Benedict Cumberbatch may be much loved as England’s most affable posh star, but he’s gone out on a limb up to portray the darker side of the aristocracy in Patrick Melrose
This was a risky venture in two ways – first, because Patrick Marber is a deeply flawed drug addict playboy antihero – “Hamlet on heroin”, as he’s been called – clearly very different from Cumberbatch’s usual roles. And secondly, because it’s based on the five-novel series by Edward St Aubyn, which are absolutely adored and practically revered by their fans.

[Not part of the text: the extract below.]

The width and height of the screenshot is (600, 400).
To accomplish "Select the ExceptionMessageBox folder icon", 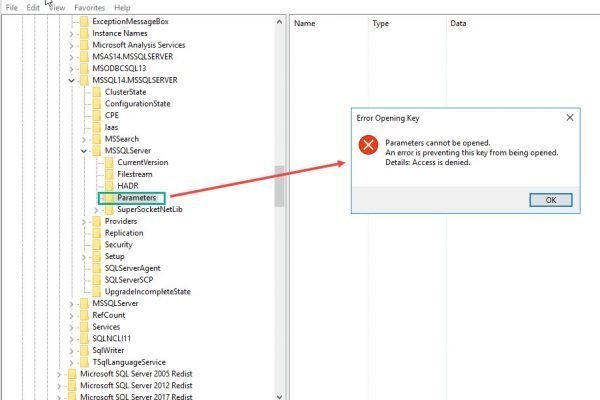I will (84, 21).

St Aubyn began writing this series novels in the early 90s, a brutally witty expose of aristocratic life based on is own family experiences, which included being sexually abused by his war hero father, and becoming a fully-fledged heroin addict by the time he was studying at Cambridge. If writing the books was therapeutic, it wasn’t in a soppy self-help way; they’re savage, caustic and very, very funny.

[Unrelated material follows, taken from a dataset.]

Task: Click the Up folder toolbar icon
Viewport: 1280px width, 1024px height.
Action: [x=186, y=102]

Not the cheeriest or easiest of subject matter then, and certainly not the easiest to adapt for TV, but Sky Atlantic’s adaptation (by David Nicolls, of One Day fame) has managed to beat the odds and has been rapturously received by critics.
Each of the five novels in the series of books has been boiled down into one episode of the TV series, beginning with Patrick learning of his father’s death while out of his face on drugs in New York, and constantly flashing back to the dark secrets of his childhood.
While there might have been a concern that these singularly focused episodes might have lost some of the brutal detail and depth of the novels, I’m happy to say that has not been the case at all.
The results have to be the British TV series of the year, with Cumberbatch playing spectacularly against type – except that he’s still very posh, of course.
Cumberbatch executive produced this labour of love, and while it could have been a career risk, it has paid off in style; both audience and critics love it, and I predict Cumberbatch will be scooping the BAFTAs at awards season.